Ihr Drama hat die 23-jährige zu einer Berühmtheit im In- und Ausland gemacht. „Natürlich ist es irgendwie traurig, dass dir etwas Schreckliches zu so viel Bekanntheit verhilft. Lieber hätte ich das als Sportlerin geschafft. Aber man hat mir viel geholfen. Ich habe viele Spenden bekommen, konnte dadurch mein Haus umbauen.“
Sie macht Mut
Die Siege in Kiras Leben sind andere geworden. „Derzeit kämpfe ich darum, ohne fremde Hilfe vom Rollstuhl ins Bett zu kommen. Es schaut schon gut aus“, erzählt die ehemalige Spitzensportlerin im VN-Interview.

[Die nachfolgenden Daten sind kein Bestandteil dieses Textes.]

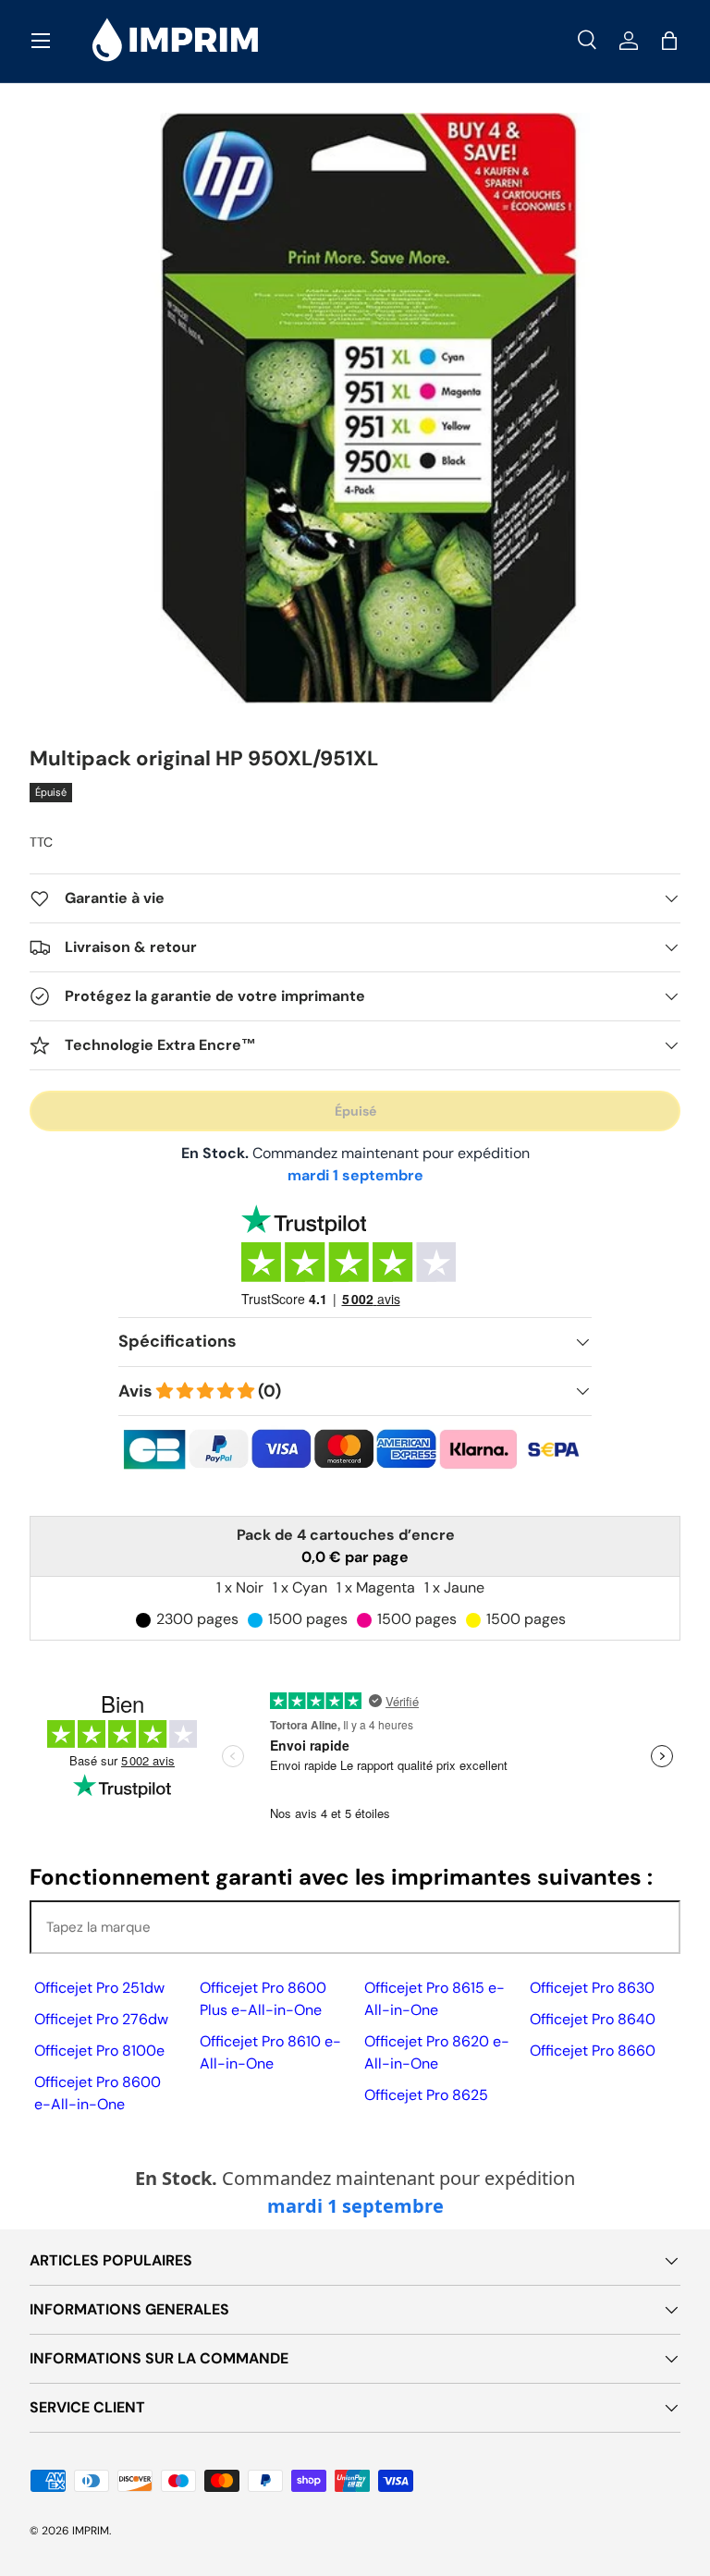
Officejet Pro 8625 (426, 2095)
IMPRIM (90, 2530)
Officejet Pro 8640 (592, 2019)
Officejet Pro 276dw (101, 2019)
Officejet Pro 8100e (99, 2050)
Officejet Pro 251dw (99, 1987)
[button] (669, 40)
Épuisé (355, 1111)
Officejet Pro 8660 (592, 2050)
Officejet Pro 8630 (592, 1987)
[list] (355, 408)
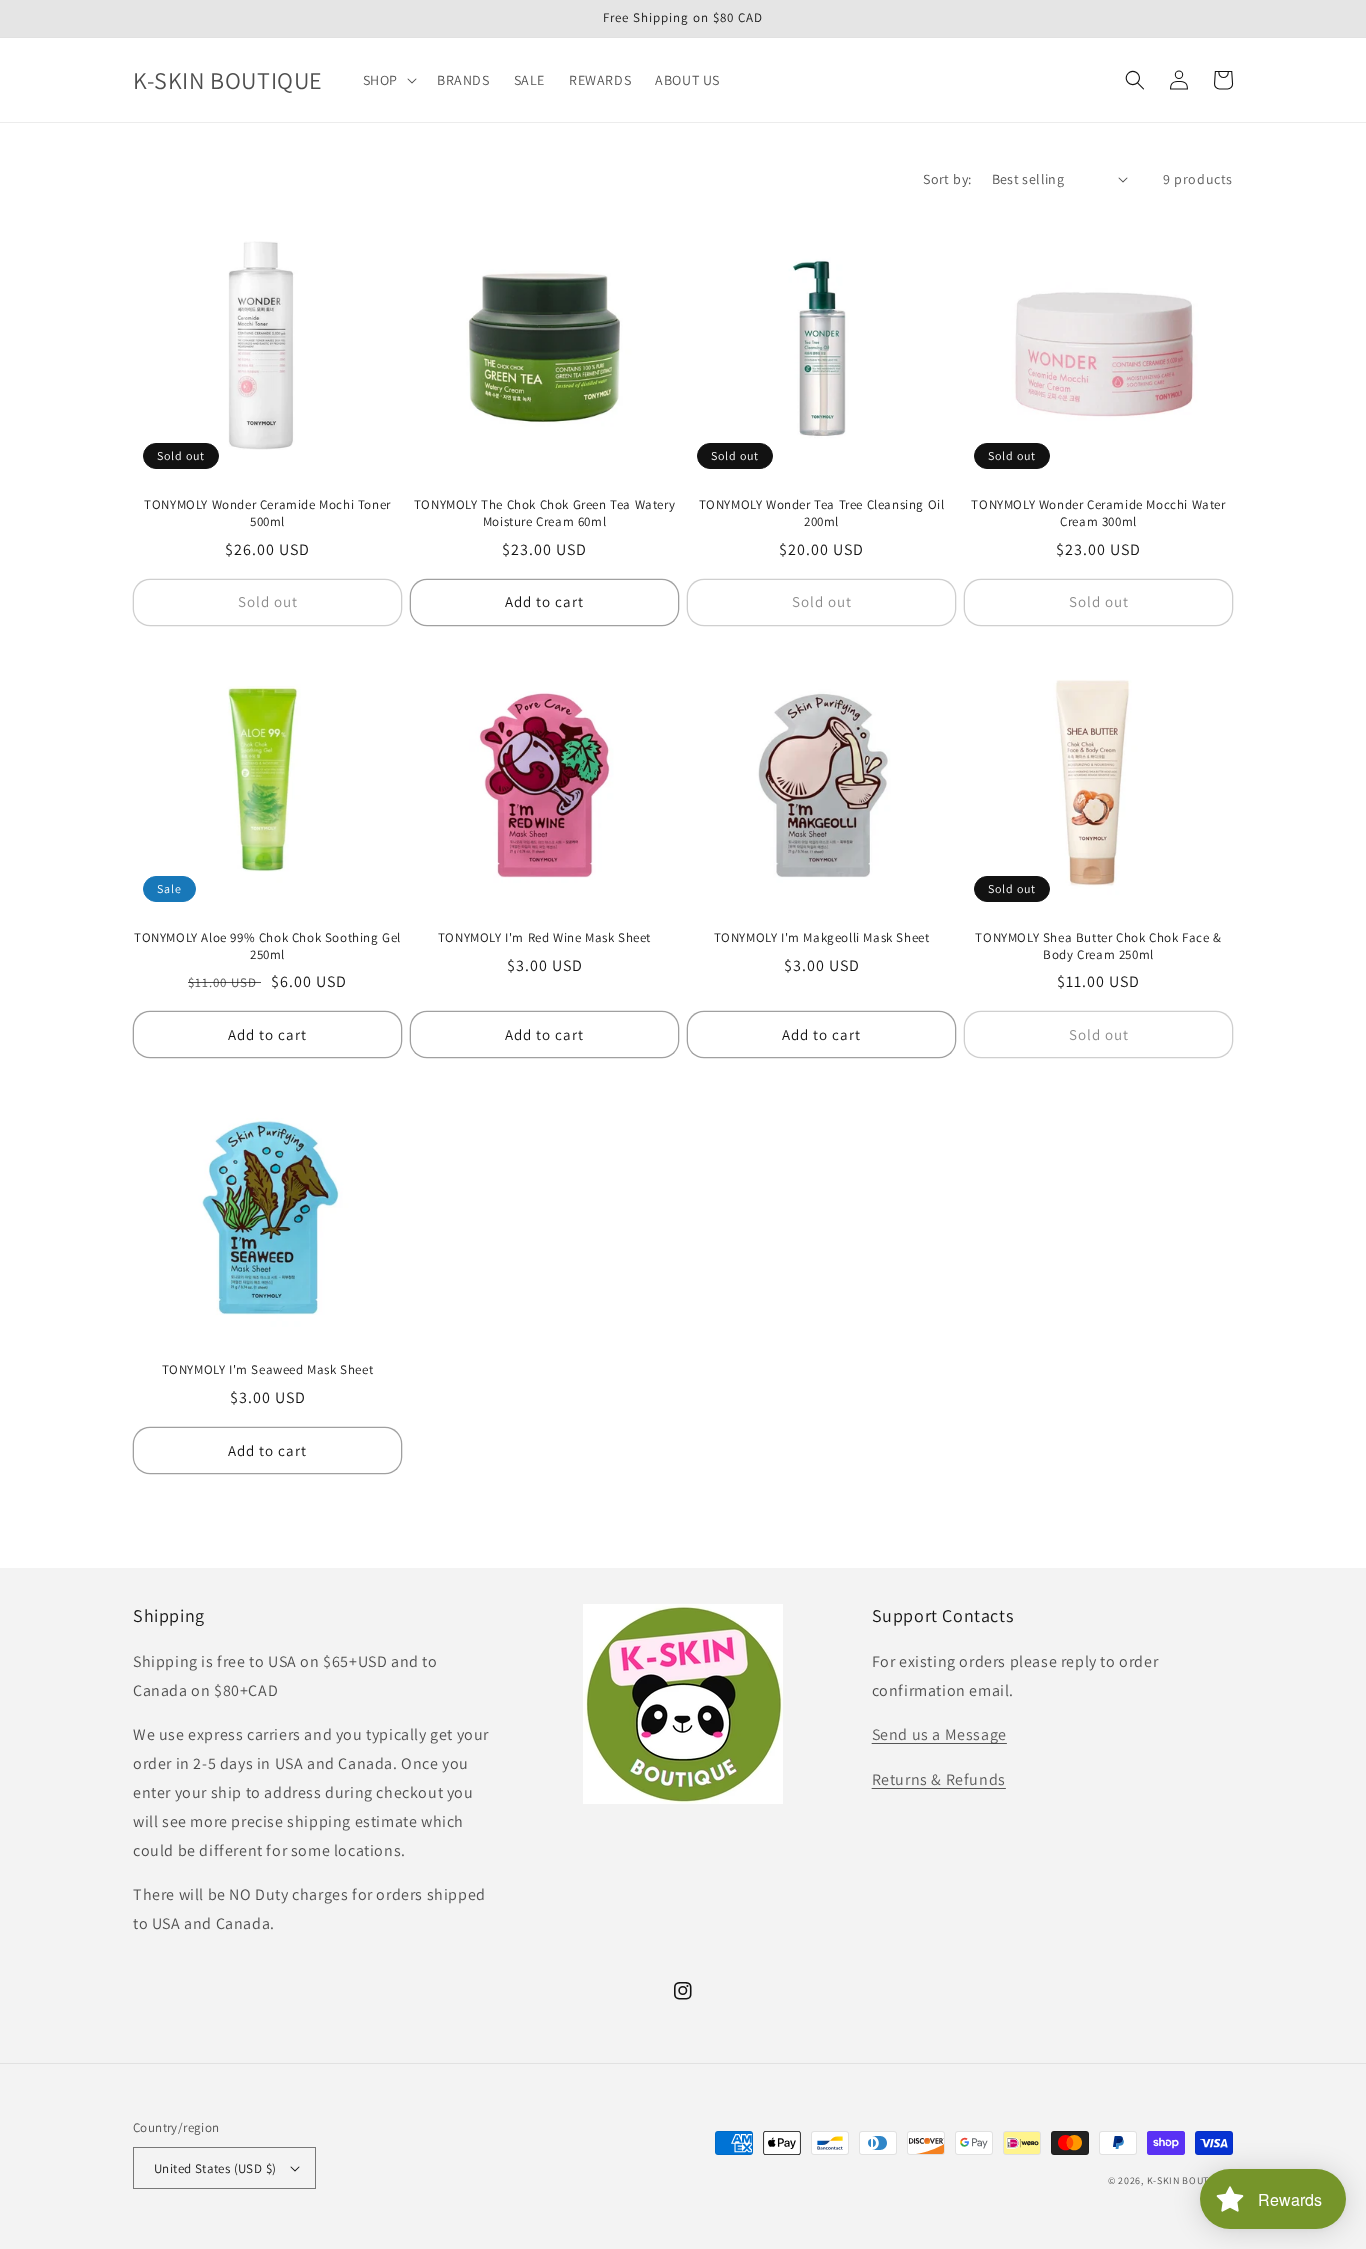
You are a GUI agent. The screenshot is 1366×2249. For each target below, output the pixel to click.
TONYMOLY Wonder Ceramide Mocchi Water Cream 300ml (1098, 513)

Vor Kurzem weilte sie auf Einladung von Ski-Weltcupsieger Marc Girardelli in Widnau. Der organisierte im Hotel „Paul’s“ ein Galadinner, dessen Reinerlös er Grünberg zukommen ließ. Das Leben ist für die Kematerin seit diesem 30. Juli 2015 viel beschwerlicher geworden, jedoch auch viel abwechslungsreicher. Überall ist sie unterwegs, tritt auf, macht anderen Menschen mit ähnlichen Schicksalen Mut.
Kira wusste es sofort
Gerne spricht sie über das, was sie seit ihrer Lähmung wieder tun kann, bereitwillig aber auch darüber, was sie nicht mehr kann. „Selber in der Früh aufstehen, alle Handgriffe beim Laptop, Kochen, Anziehen – das kann ich nicht. Aber ich kann mich selber abduschen, Zähneputzen, schminken und mit dem Rollstuhl fahren. Wenn’s nicht nach oben geht.“
Kira Grünberg hat nach dem Unfall sofort gewusst, dass etwas Schlimmes passiert ist. „Ich war ja bei Bewusstsein. Mir war gleich klar: Ab jetzt wird mein Leben anders.“ Die Ärzte im Krankenhaus schenkten ihr sofort reinen Wein ein. Doch sie, die Analytikerin, die irgendwann einmal ihr Pharmaziestudium beenden möchte, ließ sich nicht ins große schwarze Loch ziehen. Sie nahm jede kleine positive Entwicklung an und erzählt vom Lachen, das es jeden Tag mit dem Spitalspersonal gegeben habe.
Und die Phasen des Elends? „Natürlich sind die auch jetzt noch da. So wie jeder Mensch einmal einen schlechten Tag hat. Ich weine dann auch gelegentlich. Aber so eine Phase geht höchstens zehn Minuten. Dann ist es vorbei.“
Kinderwunsch bleibt
Kira tröstet sich damit, dass ihr Unfall Schicksal war. „Das Schicksal kannst du nicht beeinflussen. Das, was mir passiert ist, war vorbestimmt. Es hätte eine Woche früher, oder eine Woche später passieren können. Aber passieren musste es. Diese Erkenntnis erspart mir viele grausame Fragen. Fragen, die mich zerfressen würden.“
Kira Grünberg hat gelernt, auch als auf Hilfe angewiesener Mensch selbstbestimmt und mit eigenem Willen zu bleiben. „Dazu gehört, meinen Helferinnen zu sagen, was mir passt und nicht passt. Die gehen ja auch gerne darauf ein.“ Dass die Medizin ihr eines Tages die Lähmung wird nehmen können, glaubt die 23-Jährige nicht. „Die Medizin wird Querschnittslähmung eines Tages heilen können. Aber für mich wird das zu spät kommen.“
Sehr wohl glaubt Kira Grünberg an die Möglichkeit, dass sie eines Tages Kinder wird haben können. „Aus medizinischer Sicht spricht nichts dagegen. Ich werd‘ mich halt jetzt mit einem zufrieden geben. Ursprünglich hätte ich zwei wollen.“
Zur Person
Kira Grünberg
Kira Grünberg ist 23 Jahre alt und lebt gemeinsam mit ihren Eltern in Kematen bei Innsbruck. Sie war bis vor ihrem Unfall am 30. Juli 2015 die beste Stabhochspringerin Österreichs und hält jetzt noch mit 4,45 Metern den nationalen Rekord.
Kira Grünberg ist heute um 13 Uhr bei der „Schau“, Halle 4/5 („Mein Sprung in ein neues Leben“) und um
19 Uhr in der Alten Seifenfabrik in Lauterach im Rahmen der Gesprächsreihe „GesprächsKultur“ zu Gast.